Il y a un autre voilier au mouillage, néo-zélandais, et un petit bateau de pêche-promenade local, avec un couple assez âgé à bord, ancré à proximité de la petite plage de galets, au fond de l’anse. Je repars faire le tour de la crique en kayak, peu avant le coucher du soleil. En passant à proximité de la plage, je salue les néo-zélandais sur leur petit bateau à moteur bardé de cannes à pêche. Curieusement, car c’est vraiment rare dans ce pays foncièrement accueillant, ils ne me répondent pas : ils ne doivent pas aimer les étrangers, ou bien peut-être ont-ils vu notre pavillon français, et nous tiennent-ils rigueur de nos essais nucléaires passés dans le Pacifique, ou de la triste affaire du Rainbow Warrior ? Pourtant, nous avons eu largement l’occasion depuis le début de notre séjour en Nouvelle-Zélande, de nous rendre compte que les kiwis font le plus souvent une nette distinction entre les ressortissants français qui visitent leur pays et notre gouvernement, pas toujours bien inspiré, de quelque bord qu’il soit. L’affaire du Rainbow Warrior en particulier est généralement considérée comme une décision navrante de nos dirigeants de l’époque. Au fond, nul doute que les kiwis apprécient la France et les Français, notre façon de vivre, notre gastronomie, notre goût pour les belles choses (mode, parfums, cosmétique) et les belles pierres, notre technologie, notre histoire, et même notre équipe de rugby à quinze, dont ils ont appris à se méfier.
========================================
# [Exercice écrit]
Prolongez le récit de ce mouillage en Nouvelle-Zélande à partir de sa dernière phrase. Ce matériel n'est pas nécessaire pour réaliser l'exercice.

# [Données sources]
========================================
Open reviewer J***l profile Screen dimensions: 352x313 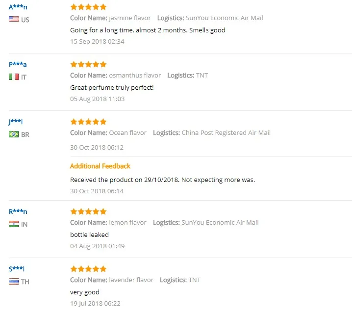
========================================
# [Réponse au problème]
La plupart des néo-zélandais savent ne pas oublier qu’ils ont tous été des émigrants, dans les dernières décennies. Une seule autre fois, sur un sentier de randonnée, nous avions croisé un couple de kiwis, également âgé, qui se plaignait ouvertement d’une cohabitation qu’il jugeait difficile avec la population maorie dans certains quartiers d’Auckland. La très grande majorité des kiwis est d’un naturel ouvert et tolérant.

Je rentre à bord et propose à Marin d’aller poser le tramail à une centaine de mètres du bateau, devant une petite crique rocheuse. La nuit tombe. Nous embarquons le filet, les flotteurs, et les ceintures de plombs utilisées en plongée pour nous lester, qui serviront de poids mort à chaque extrémité inférieure du filet. Nous amarrons une extrémité du tramail autour d’une roche pointue légèrement au-dessus de la surface, puis tendons le filet, avec de gros flotteurs rouges, en travers de l’étroite petite crique, tout en laissant un passage vers la sortie.

Pour moi, l’animal doit toujours avoir une chance de s’en sortir indemne.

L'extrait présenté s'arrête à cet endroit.